The Miniaturist(23)



‘What do you mean?’

‘Well, like chocolate and tobacco – and diamonds, silk and books, the market is open. There’s no guild for them. I can name my price – or Frans and Agnes Meermans can.’

‘So why are we going to the silversmiths’ guild?’

He grins. ‘Free meal. No, I jest. They want me to increase my patronage, and it’s good to be seen doing just that. I’m the crack in the wall that leads to the magic garden.’

Nella wonders how magic his garden is, how much he can truly afford to stretch his purse strings open. Marin seemed so uneasy about his expenditure on the cabinet house, and what was it Otto said? Things will spill over. Don’t be silly, she thinks. You live on the Herengracht now.

‘Marin seems very keen for you to sell Frans Meermans’ sugar,’ she dares, immediately regretting her decision. There is a long pause, so long, that she believes she would rather die than endure it any longer.

‘It’s Agnes Meermans’ plantation,’ Johannes says eventually. ‘But Frans has taken over the managing of it. Agnes’ father died last year with no sons – though not for want of going at it till his final breath.’ He stops himself on seeing Nella’s blushes. ‘My apologies. I did not mean to be coarse. Her father was an awful man – and yet Agnes inherited his acres of cane fields – a woman’s name on the papers, despite all her father’s best efforts. And now she’s handed them to Frans. Overnight these cones of sugar have made them both quite venal. It’s what they’ve been waiting for.’

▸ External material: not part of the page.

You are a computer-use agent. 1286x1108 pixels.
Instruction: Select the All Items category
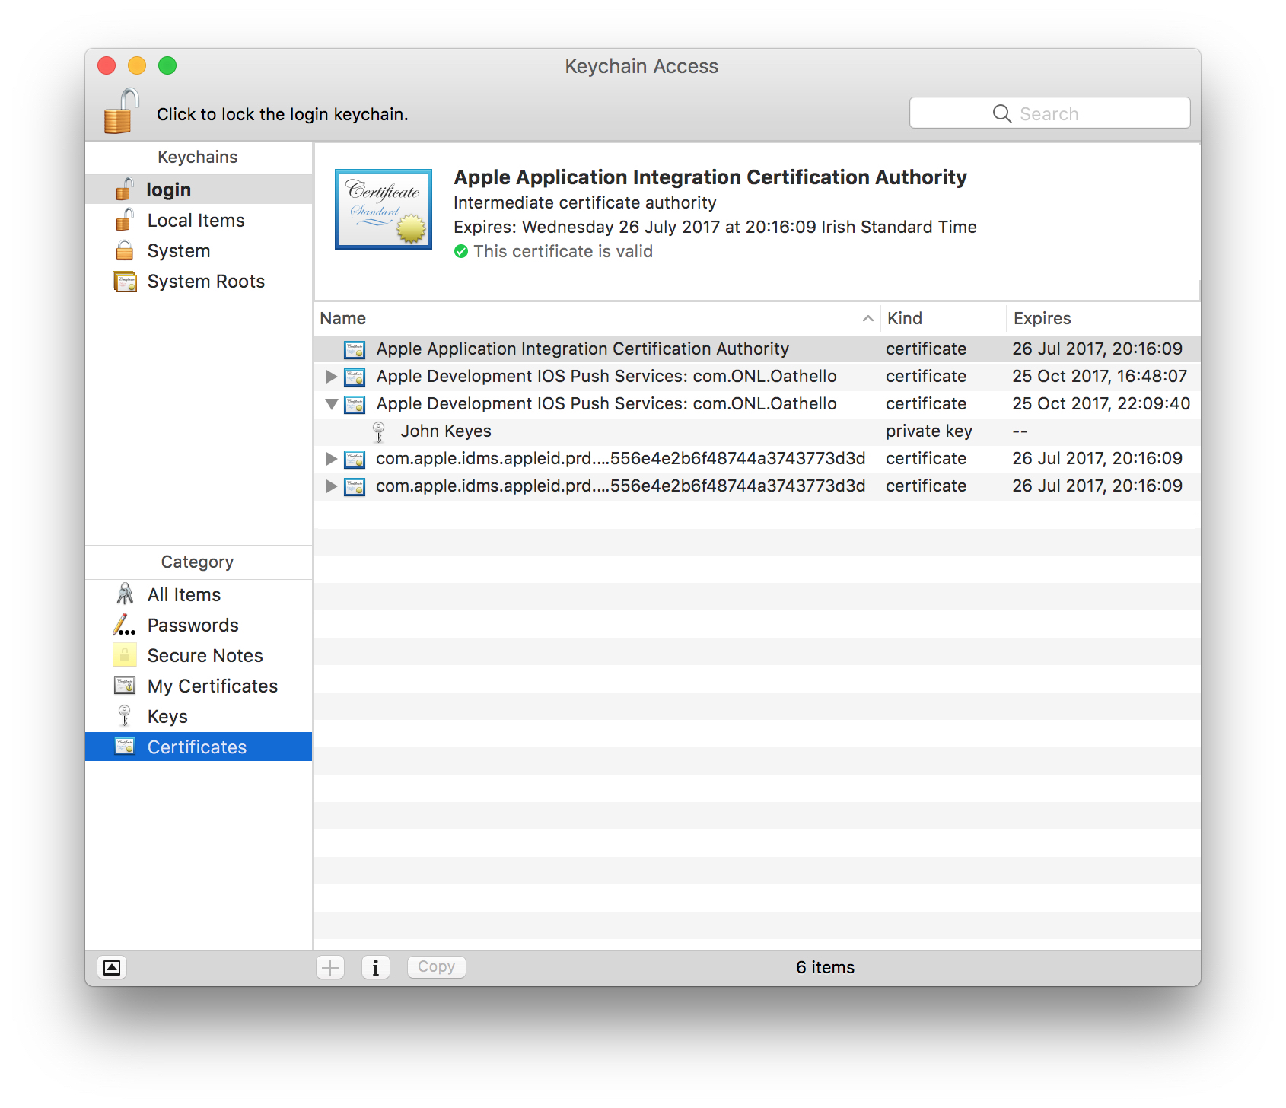pyautogui.click(x=183, y=595)
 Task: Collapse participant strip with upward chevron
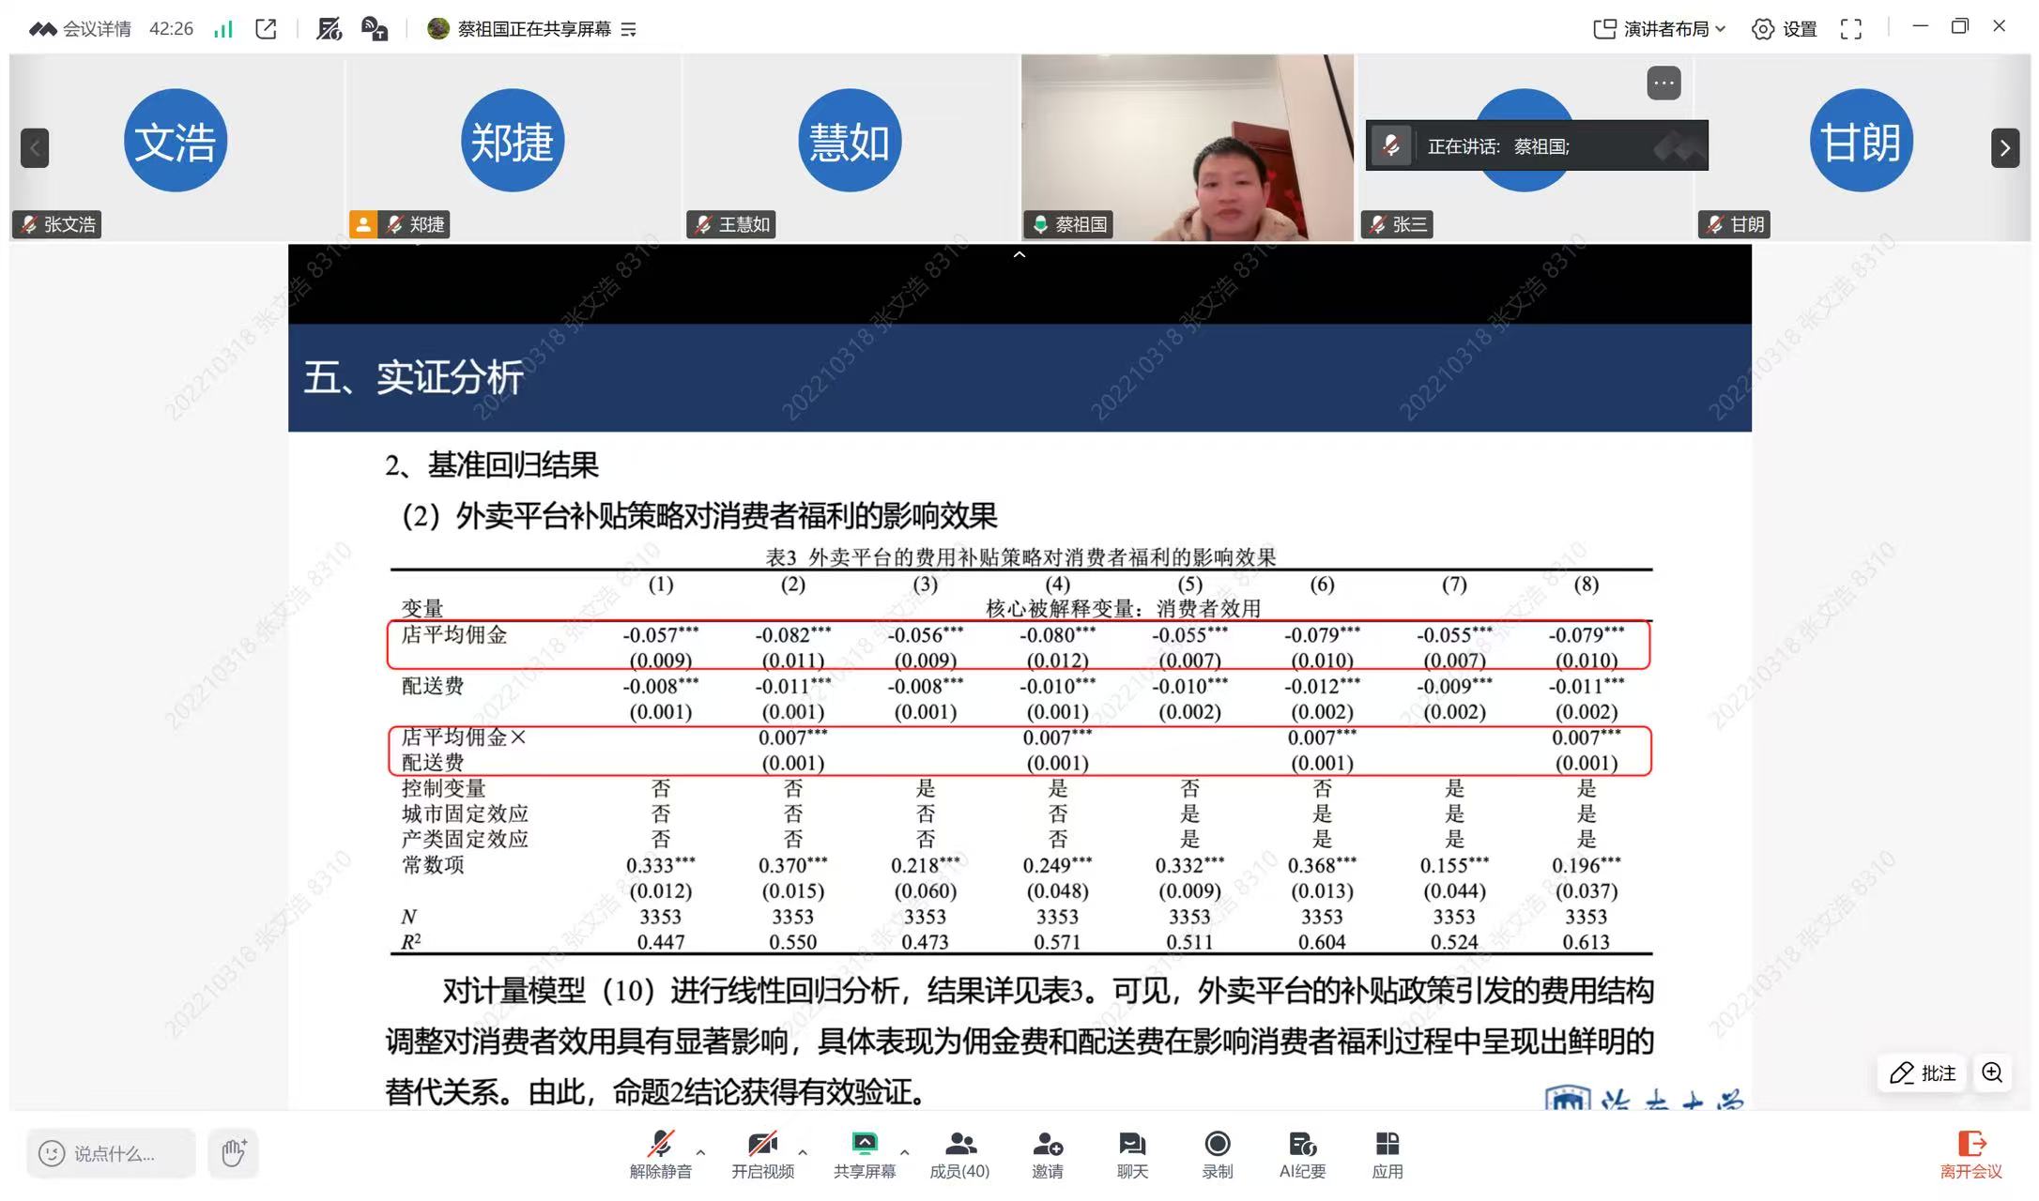(x=1020, y=255)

‘What have they been waiting for?’

He grimaces. ‘A good opportunity. I’m storing the cones in my warehouse, and have agreed to sell them. My sister constantly doubts I will.’

‘Why?’

‘Because Marin sits indoors and has ideas, but does not understand the nuances involved in actual trade. I’ve been doing this for twenty years – for too long,’ he sighs. ‘One must tread carefully, and yet she crashes like an elephant.’

‘I see,’ Nella says, though she has no idea what an elephant is. It sounds like an elegant flower, but Johannes didn’t seem to be paying his sister a compliment. ‘Johannes, is Marin – friends with Agnes Meermans?’

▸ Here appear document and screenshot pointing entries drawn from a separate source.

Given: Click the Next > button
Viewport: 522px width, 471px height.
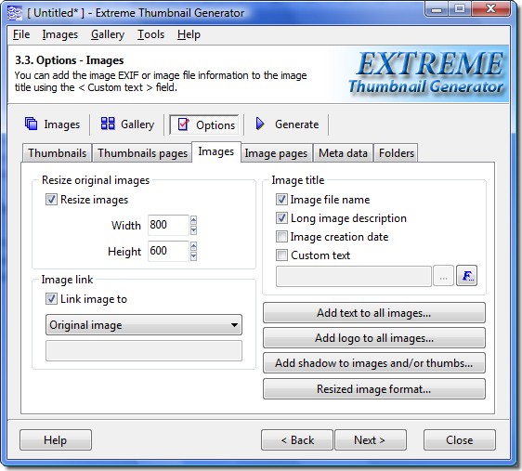Looking at the screenshot, I should coord(371,440).
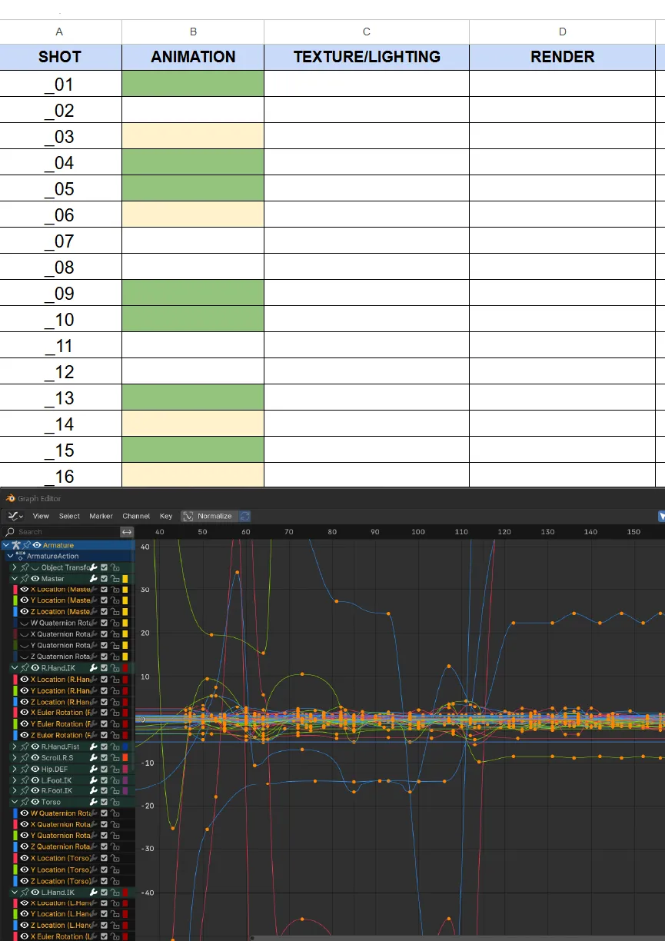Toggle visibility eye of L.Foot.IK group
The width and height of the screenshot is (665, 941).
tap(35, 780)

Johannes laughs. ‘They have known each other a long time, and sometimes it’s hard to love a person you know too well. There’s your answer. Don’t look shocked.’

The observation lodges in Nella like a shard of ice. ‘Do you really think that, Johannes?’

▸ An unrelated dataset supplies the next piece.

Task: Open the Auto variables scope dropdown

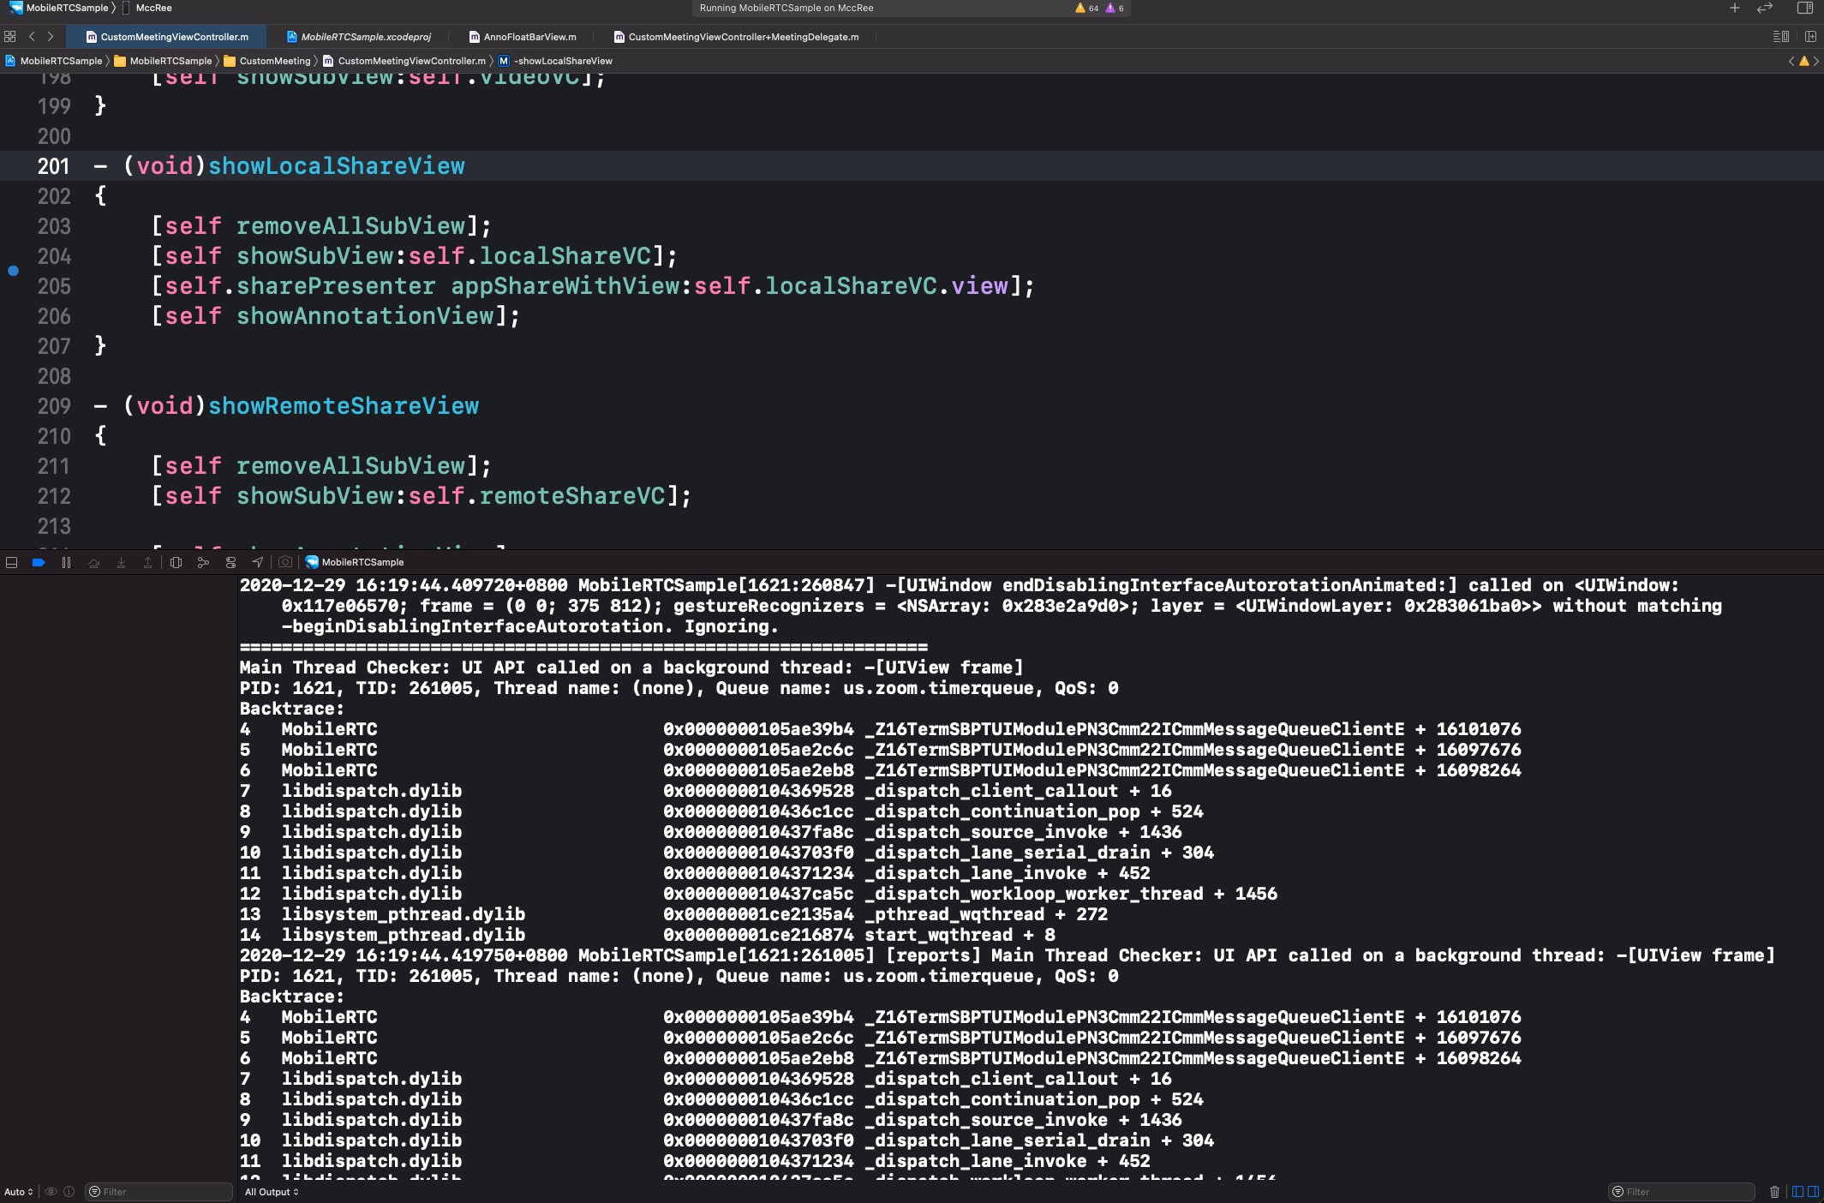Action: tap(18, 1192)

‘When you have truly come to know a person, Nella – when you see beneath the sweeter gestures, the smiles – when you see the rage and the pitiful fear which each of us hide – then forgiveness is everything. We are all in desperate need of it. And Marin is – not so forgiving.’ He pauses. ‘There are – ladders in this society. . . and Agnes loves to climb them. The problem is, she never loves the view.’ His eyes glitter on an invisible joke. ‘Anyway. I’ll bet you a guilder Frans is wearing the biggest hat in the room, and Agnes will have made him wear it.’

‘Do wives often attend these feasts?’

He smiles. ‘Women are usually proibidas, except for special occasions. Though there is a freedom among Amsterdam ladies that the French and English lack.’

‘Freedom?’

‘Ladies can walk alone on the street. Couples can even hold each other’s hands.’ He pauses again, looking through the window. ‘It is not a prison, this city, if you plot your path correctly. The foreigners may tut, with their well-I-nevers and alors, but I’m sure they’re envious.’

‘Of course,’ Nella replies, again not understanding his alien words, not seeing at all. Proibidas. Over her short stay in the house Johannes has often spoken in other languages, and it mesmerizes her when he does it. He doesn’t seem to be showing off – it’s more a reaching for something his own tongue can never achieve. Nella realizes that no man – no person, in fact – has ever talked to her the way he has tonight. Despite the mysterious allusions, Johannes treats her like an equal; he expects her to understand.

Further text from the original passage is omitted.